The Honda PC50 is a moped produced by the Honda Motor Company in Japan from May 1969 until at least 1983. The PC50, though much smaller and lighter, had some similar features to Honda's popular C50 /70 /90 Super Cub line, with a step-through pressed-steel frame, a fuel tank under the saddle, a chain cover, and optionally equipped with leg shields,

==Construction==

===Engine===
A distinctive feature of the PC50 is the use of a four-stroke engine, at a time almost all pedal-equipped mopeds used two-stroke engines. Honda's early development of 50 cc four-stroke engines was a result of Soichiro Honda's dislike of the sharp noise of two-stroke engines.

The PC50 used two different engines during its production. The first models featured an overhead camshaft (OHC) engine derived from the Honda P50 moped which used an engine in wheel arrangement. The OHC engine was used from start of PC50 production until April 1970 when the OHC engine gave way to the OHV (pushrod) engine in the same cycle frame. The new model was re-designated PC50K1.

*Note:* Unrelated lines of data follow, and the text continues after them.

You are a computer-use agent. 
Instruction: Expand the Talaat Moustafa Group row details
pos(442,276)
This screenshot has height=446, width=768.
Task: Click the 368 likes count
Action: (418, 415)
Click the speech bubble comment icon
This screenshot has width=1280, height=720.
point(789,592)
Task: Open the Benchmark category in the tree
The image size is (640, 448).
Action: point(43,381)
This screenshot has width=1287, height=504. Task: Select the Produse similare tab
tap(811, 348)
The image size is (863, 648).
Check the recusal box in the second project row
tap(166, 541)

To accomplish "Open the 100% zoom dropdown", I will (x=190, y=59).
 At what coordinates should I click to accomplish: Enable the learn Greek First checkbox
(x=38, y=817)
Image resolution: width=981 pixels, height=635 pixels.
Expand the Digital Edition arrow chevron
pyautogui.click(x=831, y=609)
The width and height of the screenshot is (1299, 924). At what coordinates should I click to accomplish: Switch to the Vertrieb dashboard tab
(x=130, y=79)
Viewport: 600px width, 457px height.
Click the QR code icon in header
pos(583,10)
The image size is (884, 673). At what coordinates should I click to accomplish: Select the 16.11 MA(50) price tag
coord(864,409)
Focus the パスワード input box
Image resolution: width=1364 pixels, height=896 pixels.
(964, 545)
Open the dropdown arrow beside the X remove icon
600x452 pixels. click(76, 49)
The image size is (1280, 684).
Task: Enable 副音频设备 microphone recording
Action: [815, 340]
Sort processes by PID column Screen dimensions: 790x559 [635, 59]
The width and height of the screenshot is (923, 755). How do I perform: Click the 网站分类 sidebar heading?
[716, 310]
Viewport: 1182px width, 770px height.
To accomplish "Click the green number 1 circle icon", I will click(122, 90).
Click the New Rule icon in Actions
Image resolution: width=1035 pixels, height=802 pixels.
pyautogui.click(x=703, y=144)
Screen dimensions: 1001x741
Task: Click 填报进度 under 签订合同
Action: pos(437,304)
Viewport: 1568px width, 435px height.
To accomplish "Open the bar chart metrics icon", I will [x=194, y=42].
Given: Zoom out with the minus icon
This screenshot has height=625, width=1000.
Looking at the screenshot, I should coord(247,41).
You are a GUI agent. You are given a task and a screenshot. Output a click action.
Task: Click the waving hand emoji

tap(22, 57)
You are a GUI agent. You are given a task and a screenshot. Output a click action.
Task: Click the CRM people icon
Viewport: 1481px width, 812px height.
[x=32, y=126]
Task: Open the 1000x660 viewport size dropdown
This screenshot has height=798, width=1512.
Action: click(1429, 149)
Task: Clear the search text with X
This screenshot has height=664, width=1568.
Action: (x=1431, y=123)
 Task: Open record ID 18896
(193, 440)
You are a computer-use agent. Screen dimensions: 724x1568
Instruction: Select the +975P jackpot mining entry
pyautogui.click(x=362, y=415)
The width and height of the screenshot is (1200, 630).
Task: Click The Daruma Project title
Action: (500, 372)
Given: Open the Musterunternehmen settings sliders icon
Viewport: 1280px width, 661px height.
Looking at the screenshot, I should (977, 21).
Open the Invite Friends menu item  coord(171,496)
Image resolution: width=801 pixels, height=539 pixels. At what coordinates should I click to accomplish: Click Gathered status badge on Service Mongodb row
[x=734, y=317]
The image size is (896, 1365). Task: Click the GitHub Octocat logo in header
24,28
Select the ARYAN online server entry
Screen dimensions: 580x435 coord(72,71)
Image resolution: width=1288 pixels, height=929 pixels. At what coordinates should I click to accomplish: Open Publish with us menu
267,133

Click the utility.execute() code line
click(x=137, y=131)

Simplicity is an important feature of the PC50 with an automatic clutch driving a fixed ratio, splash lubrication to the engine parts except for the use of a small pump to the parallel valves. The sump has an oil capacity of 0.8 - 0.9 litre for the OHC model and 0.75 litre for the OHV. The engine has an 8.5:1 compression ratio, coil ignition with no advance-retard mechanism, and fixed timing position. The engine output is rated as 1.8 bhp @ 5,700rpm, and carburetion served by a 14mm Keihin with a direct shutter choke operated on a simple side lever. The early OHC models had a generator which developed a total 6V x 15W output, which was uprated to 23W with the introduction of the OHV engine in 1970.

===Moped drive===
The Honda PC50 has no footrests or kick-start, it is a proper moped with a fully effective cycling capability engaged by the operation of a lever on the right hand crankcase. When the lever is engaged in drive ‘on’ mode, the drive is taken through a simple single gear and automatic clutch.

===Chassis===
The moped chassis is constructed from two pressed-steel halves welded together down the centre-line, with pressed steel leading link fork front, and swingarm rear suspension with telescopic dampers. The under seat 3-litre petrol tank is single sided on the left of the machine. A plastic toolbox takes the position of a dummy fuel tank on the right hand side. Behind the single seat is a useful pressed steel carrier rack.

==Variants==
There were variants of the PC50 which were not available to the UK market including a standard model with telescopic front forks and the sports-like PS50. This was introduced as a sports variant of the OHC machine. The PS50 had a 3-speed gearbox with handlebar twist-grip selection, a manual clutch, a motor cycle style petrol tank, a dual seat and telescopic forks. Overhead valve (OHV) versions were also listed for the PS50.